An international oil pollution compensation body filed a new lawsuit in January with the Fukui District Court in an effort to speed up the payment of compensation from the Russian owner of the tanker Nakhodka that caused a massive oil spill in 1997 along the Sea of Japan coast, lawyers for the body said.

The London-based International Oil Pollution Compensation Fund demands in the suit that Prisco Traffic, a Russian marine transport company based in Nakhodka in the Russian Far East, pay 3 billion yen in compensation.

The 13,157-ton Nakhodka sank off Shimane Prefecture on Jan. 2, 1997. About 6,200 kiloliters of fuel oil leaked into the sea, polluting vast stretches of the Sea of Japan coastline.

The fund had already filed a lawsuit at the same court to demand the company pay 30 billion yen in redress.

The trial has been delayed as Prisco did not allow its Tokyo agent to accept the petition.
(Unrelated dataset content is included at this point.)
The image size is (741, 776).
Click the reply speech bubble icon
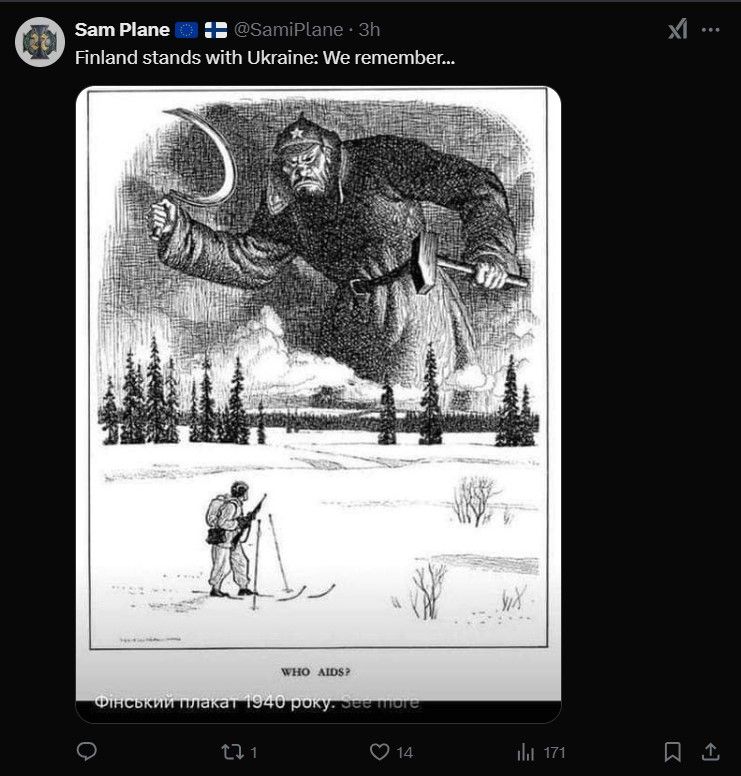click(x=87, y=751)
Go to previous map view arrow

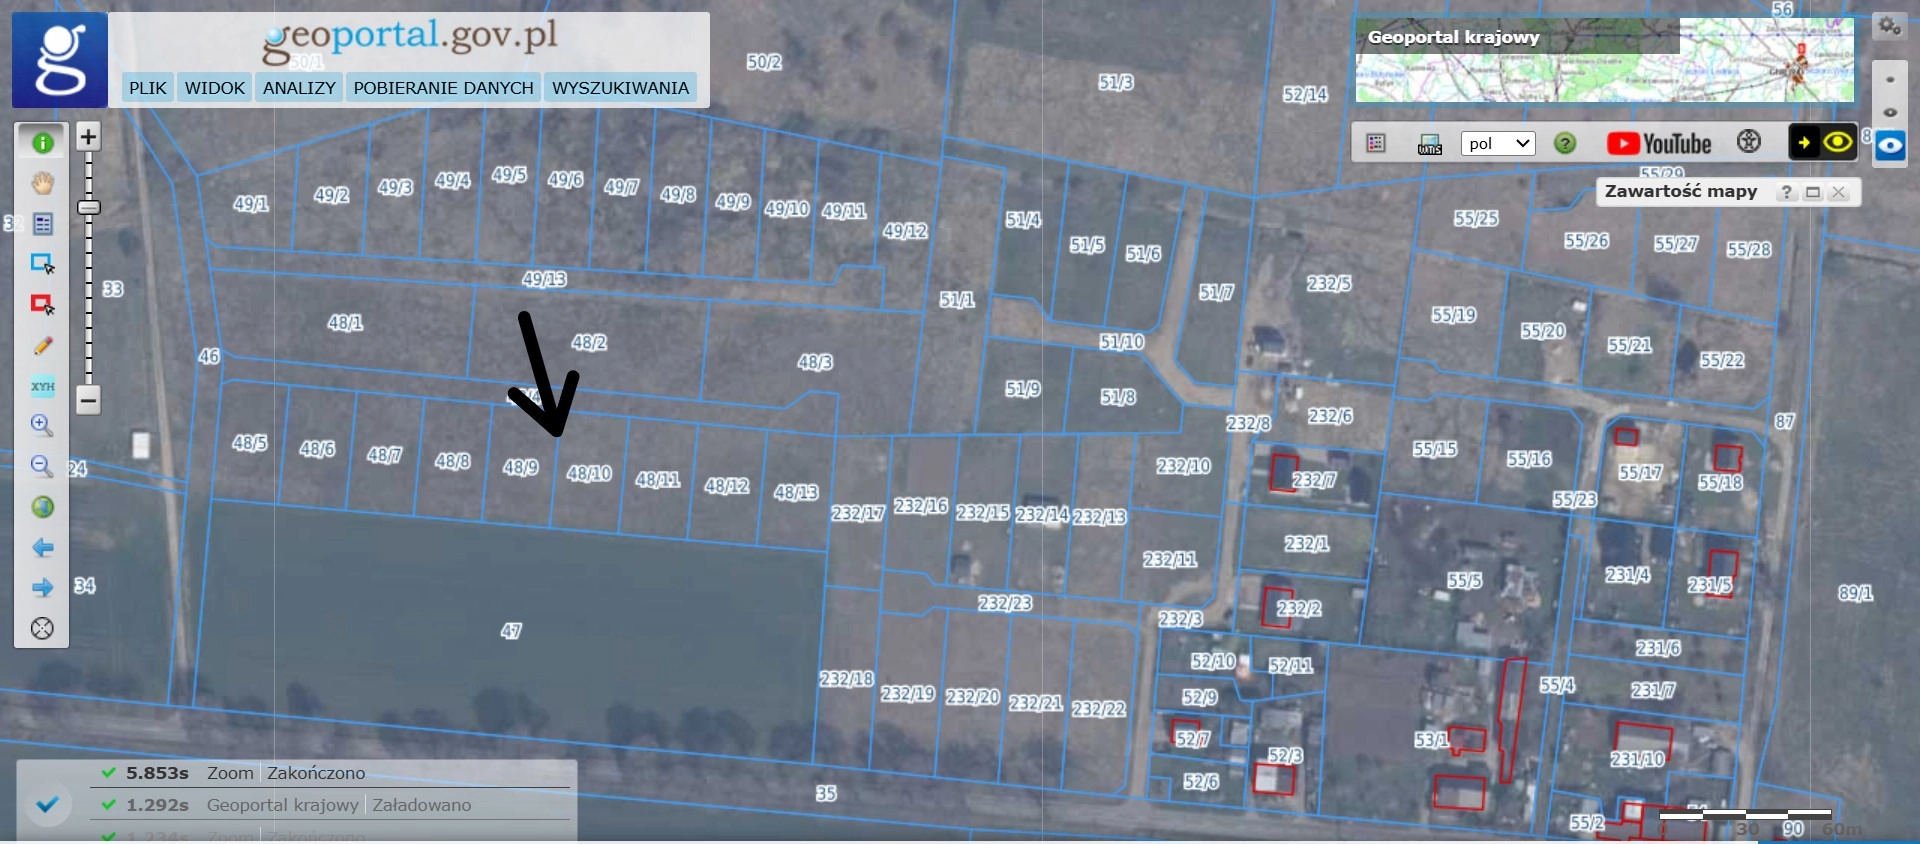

The paper was sent to Prisco via diplomatic channels, but it has not been confirmed whether the company had received it.

The latest lawsuit was filed in such a way that Prisco's Tokyo agent was able to receive the petition for the new litigation on the firm's behalf.

The 3 billion yen in the new suit is part of the 30 billion yen in the previous litigation. Local governments along the Sea of Japan, fishing cooperatives and firms in the trade and tourism sectors claimed the oil spill caused over 30 billion yen in damage.

The fund has paid them part of the amount in place of Prisco and demanded in the previous suit that the firm pay back the money.